++ed by:
NGLENN PABLROD

2 PAUSE users
2 non-PAUSE users.

Neil Bowers

NAME

Text::Markdown::PerlExtensions - markdown converter that supports perl-specific extensions

SYNOPSIS

In your markdown:

 You might P<use> M<PerlX::Define> in D<Moops> by A<TOBYINK>.

And to convert that:

 use Text::Markdown::PerlExtensions qw(markdown);
 $html = markdown($markdown);

DESCRIPTION

Text::Markdown::PerlExtensions provides a function for converting markdown to HTML. It is a subclass of Text::Markdown that provides three additional features:

  • Four pod-style formatting codes, used for distribution names, module names, PAUSE author IDs, and Perl's built-in functions. These generate links to the relevant pages on MetaCPAN or perldoc.perl.org.

  • A mechanism for adding further pod-style formatting codes.

  • References to RT issues in the format RT#1234 will be hyperlinked to the issue on RT.

I wrote this module to use with my blogging engine. I found that I was constantly writing links to MetaCPAN, and wanted a terser notation.

The following sections describe each of the extensions, one by one.

Module

To refer to a module on CPAN, you use the M formatting code. If you write:

 M<Module::Path>

This generates:

 <a href="https://metacpan.org/pod/Module::Path" class="module">Module::Path</a>

The link is given a class, so you can style module names.

Distribution

To refer to a distribution, use the D formatting code. If you write

 D<Dancer>

this generates:

 <a href="https://metacpan.org/release/Dancer" class="distribution">Dancer</a>

CPAN Author

Similarly, to refer to a CPAN author, use the A formatting code. If you write:

 A<NEILB>

This generates:

 <a href="https://metacpan.org/author/NEILB" class="cpanAuthor">NEILB</a>

Perl built-in function

To link to documentation for one of Perl's built-in functions, use the P formatting code:

 P<require>

This example would produce:

 <a href="http://perldoc.perl.org/functions/require.html" class="function">require</a>

I really wanted to use the F formatting code for this, but that's already taken in the pod spec, used for highlighting file names.

Note: this doesn't check whether the function name given is actually a Perl built-in.

Markdown

All other syntax is as supported by Text::Markdown. You shouldn't find any clashes between the Pod-like extensions; I haven't found any so far, but please let me know if you experience any problems.

Adding formatting codes

You can add your own pod-style formatting codes. For each code you define a function that takes one text argument and returns the transformed version of that text.

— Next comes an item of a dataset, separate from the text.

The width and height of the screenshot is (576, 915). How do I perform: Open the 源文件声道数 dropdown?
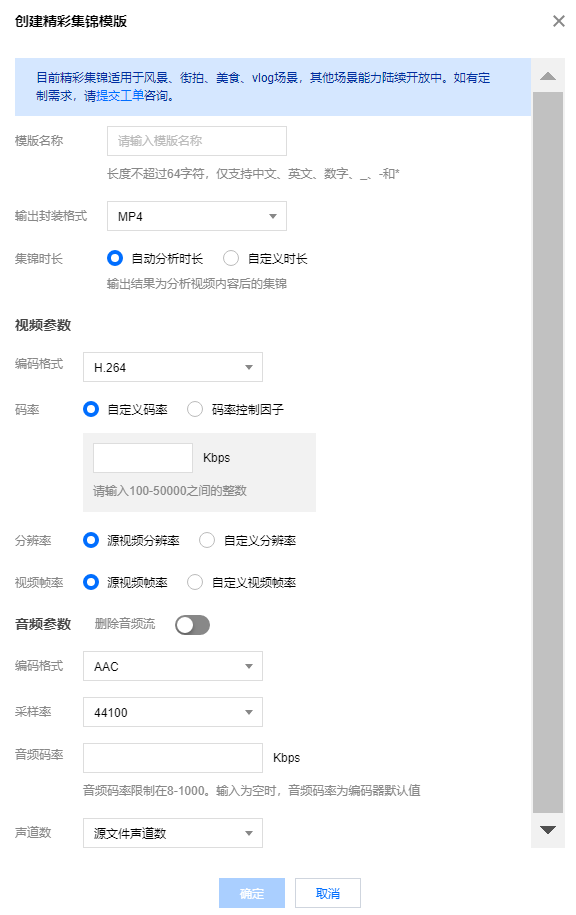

The following shows how you could define I and B formatting codes, for italic and bold respectively:

 use Text::Markdown::PerlExtensions qw(markdown add_formatting_code);
  
 sub format_italic
 {
   my $text = shift;
   
   return "<I>$text</I>";
 }
 
 sub format_bold
 {
   my $text = shift;
   
   return "<B>$text</B>";
 }
  
 add_formatting_code('I' => \&format_bold);
 add_formatting_code('B' => \&format_bold);

 my $md   = 'Highlight with B<bold> and I<italic>.';
 my $text = markdown($md);

SEE ALSO

Text::Markdown - the base class for this module.

Markdown - the original spec for markdown syntax.

REPOSITORY

https://github.com/neilb/Text-Markdown-PerlExtensions

AUTHOR

Neil Bowers <neilb@cpan.org>

COPYRIGHT AND LICENSE

This software is copyright (c) 2014 by Neil Bowers <neilb@cpan.org>.

This is free software; you can redistribute it and/or modify it under the same terms as the Perl 5 programming language system itself.